Required actions —
**1)** Name the four boxers the boxing article below identifies as having not yet fought one another in the matchups it mentions.
**2)** Write the next part of the boxing article below, starting right after its final paragraph.

** Opening Given text block **

For the record, Pryor won, but nobody lost that night. Boxing won, as did its fans, by the mere fact that those two great athletes took a risk neither needed to take and fought with the heart, soul and passion that defined them as superstars for the next four decades and into eternity.

A fighter's greatness is drawn out by facing the best. Look at the greatest who have ever done it, guys such as Sugar Ray Robinson, Muhammad Ali and Leonard, and the one common theme among them is their opposition levels: They fought the best of their eras when those fighters were in their primes, often multiple times.

We live in an era when boxing managers and promoters want to coddle their fighters, spoon-feed them C-level opponents, build up questionable if not bogus records and not take a risk until it's absolutely imperative.

That idea is what has so far prevented welterweights Errol Spence Jr. and Terence Crawford from fighting for the undisputed title and has thus far kept heavyweights Tyson Fury and Oleksandr Usyk from facing each other.

The negotiations for big fights are tedious and often ridiculous, and they bore fight fans to tears. But it's what has become the norm in this era. Thankfully, Davis and Garcia saw past that.

Gervonta Davis expects his April 22 bout in Las Vegas with Ryan Garcia to be explosive. (Amanda Westcott/Showtime)
Gervonta Davis expects his April 22 bout in Las Vegas with Ryan Garcia to be explosive. (Amanda Westcott/Showtime)

"This is a defining moment in our careers," Garcia said. "This is about legacy. This is about who really wants the crown. Tank has the image of a devastating puncher. He’s a great fighter. I’ll know within myself what type of fighter I am after this fight. This is what I’ve always wanted.

“I just didn’t want to take the risk of an interim fight before this one. There are a lot of little things that can happen. I didn’t wait this long to mess it up at the finish line."

After wiping out Javier Fortuna in July, Garcia called out Davis. He made the media rounds to emphasize that point and kept it up on social media. He literally wouldn't be denied.

The fact that Davis hasn't had the greatest opposition to this point in his career certainly can't be pegged on him. As soon as he became aware of Garcia's interest in fighting him, he said yes. And when the negotiations started to go sideways, Davis, too, ordered his team to keep plugging to make the Garcia bout a reality.

** Closing Given text block **
** Opening Data for analysis block **

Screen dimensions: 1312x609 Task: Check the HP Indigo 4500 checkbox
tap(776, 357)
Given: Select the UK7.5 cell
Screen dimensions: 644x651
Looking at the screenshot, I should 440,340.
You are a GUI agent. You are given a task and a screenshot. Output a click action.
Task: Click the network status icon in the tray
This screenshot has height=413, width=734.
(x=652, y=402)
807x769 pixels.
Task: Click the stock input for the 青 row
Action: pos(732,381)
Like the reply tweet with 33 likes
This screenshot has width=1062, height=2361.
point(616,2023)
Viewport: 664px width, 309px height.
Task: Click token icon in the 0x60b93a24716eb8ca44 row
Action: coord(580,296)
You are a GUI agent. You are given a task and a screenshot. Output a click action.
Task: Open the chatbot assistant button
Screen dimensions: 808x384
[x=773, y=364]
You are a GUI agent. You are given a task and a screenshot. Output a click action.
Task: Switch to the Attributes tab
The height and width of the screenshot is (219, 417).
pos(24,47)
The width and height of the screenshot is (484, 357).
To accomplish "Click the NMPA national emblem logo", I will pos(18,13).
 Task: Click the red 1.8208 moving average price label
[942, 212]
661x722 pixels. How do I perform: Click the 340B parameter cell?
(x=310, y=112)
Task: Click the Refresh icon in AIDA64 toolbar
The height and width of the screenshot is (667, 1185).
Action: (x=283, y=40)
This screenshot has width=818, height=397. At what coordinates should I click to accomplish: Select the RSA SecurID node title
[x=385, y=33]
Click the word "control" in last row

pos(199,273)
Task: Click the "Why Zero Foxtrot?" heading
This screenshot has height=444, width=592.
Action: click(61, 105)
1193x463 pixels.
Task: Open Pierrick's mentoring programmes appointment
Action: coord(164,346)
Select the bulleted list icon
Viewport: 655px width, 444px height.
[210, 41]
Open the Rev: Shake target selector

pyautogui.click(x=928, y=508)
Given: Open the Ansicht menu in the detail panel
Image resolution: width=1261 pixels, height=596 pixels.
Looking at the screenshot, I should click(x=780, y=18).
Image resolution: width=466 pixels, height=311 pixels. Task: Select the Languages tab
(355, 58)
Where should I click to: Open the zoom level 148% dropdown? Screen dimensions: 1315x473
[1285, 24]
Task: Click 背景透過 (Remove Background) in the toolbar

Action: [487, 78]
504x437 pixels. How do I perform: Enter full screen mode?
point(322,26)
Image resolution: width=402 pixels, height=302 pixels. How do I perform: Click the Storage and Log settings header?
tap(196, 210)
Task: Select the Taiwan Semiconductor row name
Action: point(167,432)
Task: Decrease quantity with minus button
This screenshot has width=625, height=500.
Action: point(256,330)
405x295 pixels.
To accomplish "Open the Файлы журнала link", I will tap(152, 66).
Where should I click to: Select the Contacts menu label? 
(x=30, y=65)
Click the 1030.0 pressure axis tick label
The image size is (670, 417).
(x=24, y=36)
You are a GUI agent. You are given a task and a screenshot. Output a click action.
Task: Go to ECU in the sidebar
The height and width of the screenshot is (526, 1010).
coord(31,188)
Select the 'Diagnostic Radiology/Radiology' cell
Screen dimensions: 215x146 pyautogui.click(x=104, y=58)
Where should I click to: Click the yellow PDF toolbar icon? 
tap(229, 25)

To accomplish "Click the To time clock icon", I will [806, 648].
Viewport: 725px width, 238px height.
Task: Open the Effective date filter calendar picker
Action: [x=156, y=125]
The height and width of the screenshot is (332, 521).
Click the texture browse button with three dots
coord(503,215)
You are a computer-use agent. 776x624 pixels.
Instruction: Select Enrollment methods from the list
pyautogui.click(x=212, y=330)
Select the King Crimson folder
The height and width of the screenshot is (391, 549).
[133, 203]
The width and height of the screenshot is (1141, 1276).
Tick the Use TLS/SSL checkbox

** Closing Data for analysis block **

Numbered answers —
**1)** Errol Spence Jr., Terence Crawford, Tyson Fury, Oleksandr Usyk

**2)**
Davis is a fierce competitor, and he understood the moment. He proved himself a champion by accepting Garcia's challenge and refusing to let anyone sidetrack the bout.

“This fight is definitely going to be tough," Davis said. "But this is what we came to do. We want the big fights. I’ve been boxing since I was 7. I fought a lot coming up. I’m just happy to be a part of this moment and share the ring with a young fighter like Ryan Garcia who’s daring himself to be great. He talked his way into this fight. April 22 he’s going to have to show it.

“ ... I think this is important because we’re both young. Both of us are at our peak. A lot of young fighters don’t fight each other. We both made our name coming up, and the time is now. We’re both great fighters, and we put it all on the line."

It takes a lot of people in the modern era to put a fight of this magnitude together. But it never happens if the fighters don't insist upon it.

Davis and Garcia each had numerous opportunities to walk away and fight somebody else, someone who was less of a threat to his perfect record. Neither would agree to that.

Now, there is finally a classic battle set for boxing fans to anticipate. Regardless of whose arm is raised late in the evening April 22, it'll be important to remember that because of the persistence of both Davis and Garcia, there will be no loser on that night.